The wearable devices space is the next goldmine of opportunity for sensor manufacturers as profits shrink in the smartphone and tablet segments, according to a recent report from Frost & Sullivan. In addition, the sensor landscape for wearable devices will gain a new dimension through the entry of software and hardware giants such as Google, Apple, Samsung, and Intel. According to “Wearable Electronics Enabled by Sensors,” the sensors market earned revenues of $108 million in 2014; this number is expected to catapult to $800 million in 2020.

“Rising average life expectancy and increasing awareness on health and fitness monitoring have fuelled the adoption of wearable devices,” said Sankara Narayanan, senior industry analyst. “In addition to clinical healthcare, medical, fitness and wellness applications, the wearables market is witnessing a series of new product launches, such as heads-up displays, smart watches, smart fabrics, wrist bands, and glasses that are used across various consumer, industrial, and other verticals. As the need to collect various physiological data and quantified self-movement surges, wearables will incorporate more complex electronics and sensors.”

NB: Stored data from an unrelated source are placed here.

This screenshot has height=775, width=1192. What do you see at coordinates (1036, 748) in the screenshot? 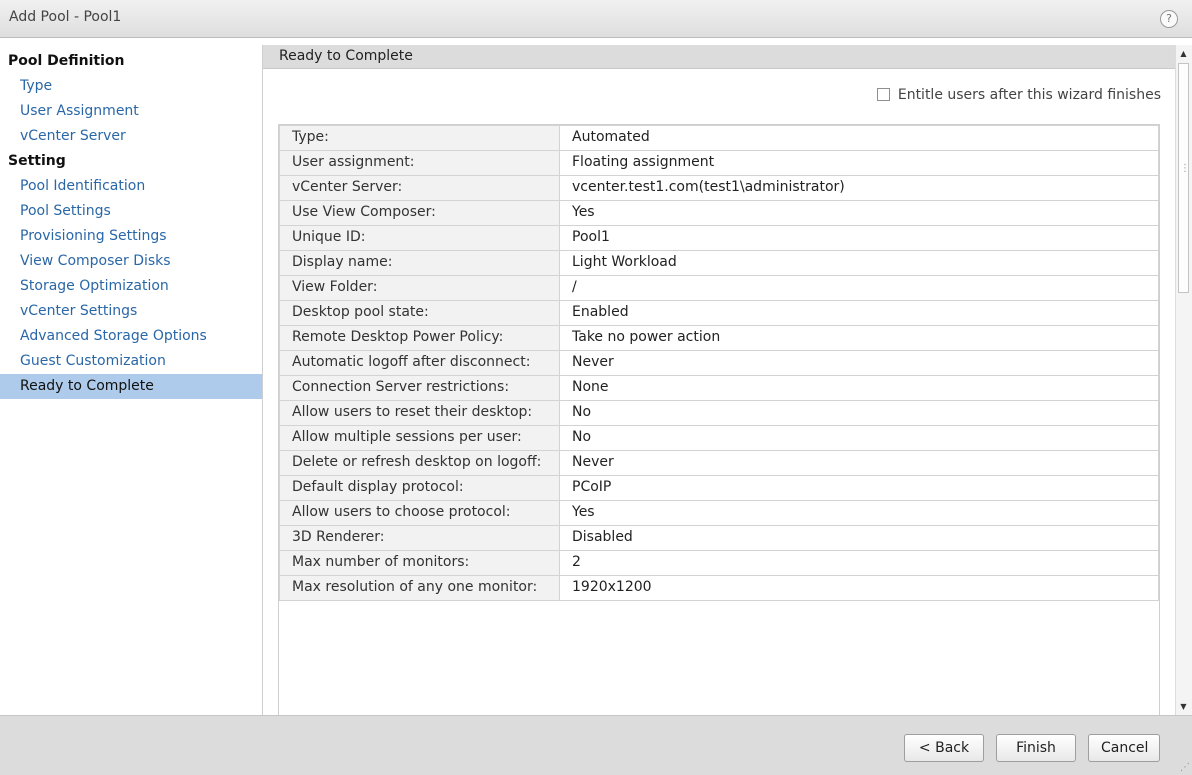
I see `finish-button: Finish` at bounding box center [1036, 748].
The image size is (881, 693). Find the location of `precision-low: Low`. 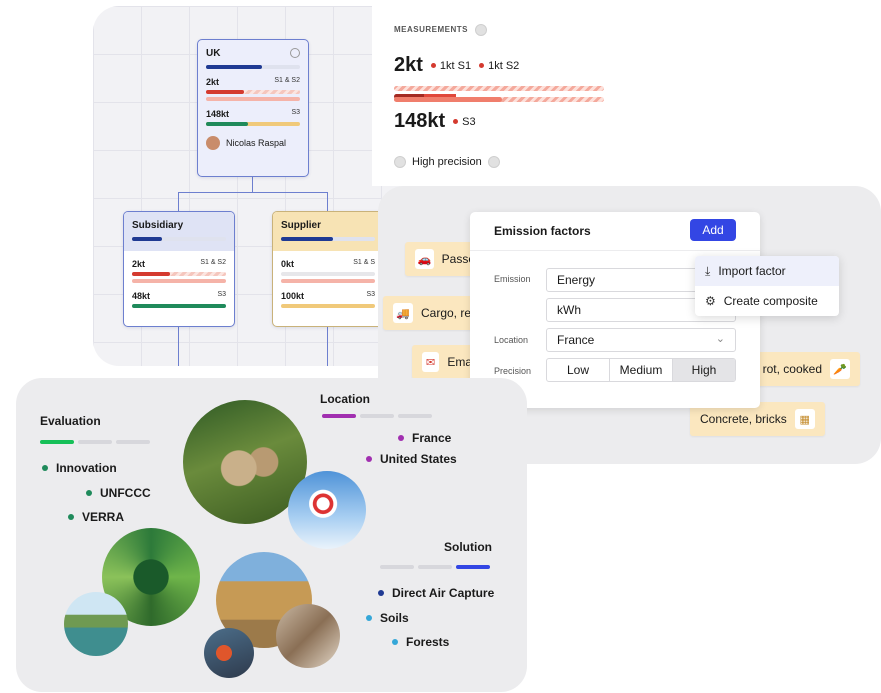

precision-low: Low is located at coordinates (578, 370).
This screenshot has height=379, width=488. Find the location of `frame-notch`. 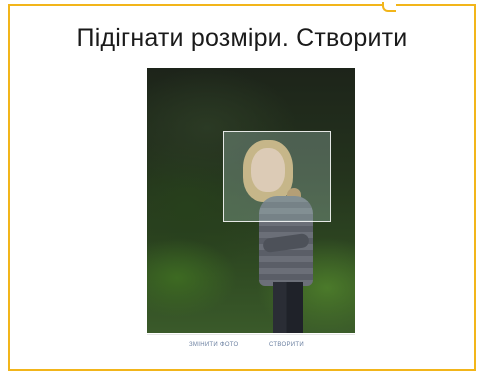

frame-notch is located at coordinates (389, 7).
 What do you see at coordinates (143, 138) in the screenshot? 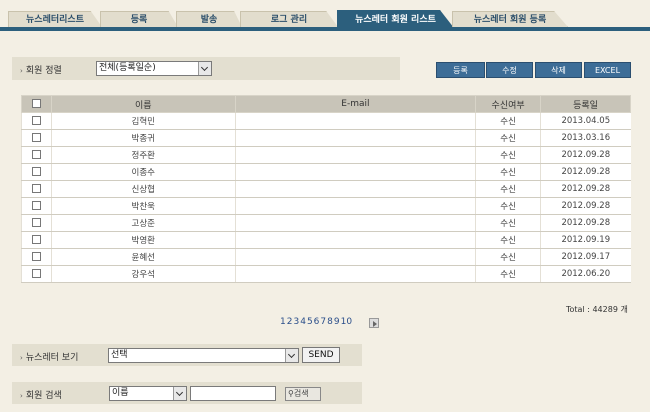
I see `member-name: 박종귀` at bounding box center [143, 138].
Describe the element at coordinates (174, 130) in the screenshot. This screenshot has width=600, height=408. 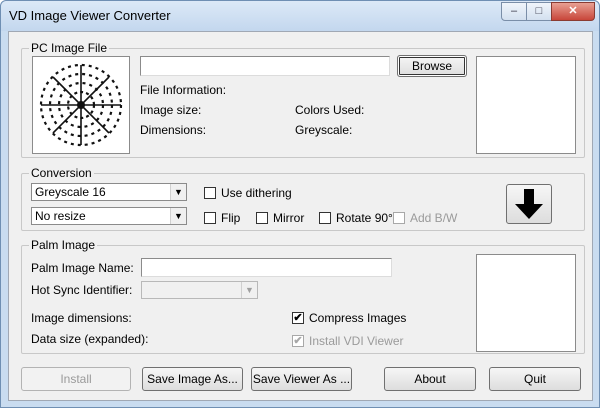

Since the wearable electronics ecosystem is complex, a combination of both hardware and software knowledge is required for companies to thrive in the industry. Many companies do not have the skill to design products from scratch. Further, the need to integrate a large number of sensors inside a wearable device poses serious problems in terms of battery life and time to market.

Sensor platforms, rather than sensor components, will play a critical role in wearable device innovation and shortening time to market. Sensor platform companies—with expertise in sensors, low-power processing, and wireless connectivity—can design solutions with the desired number of sensors while ensuring robust battery life and reduced power consumption.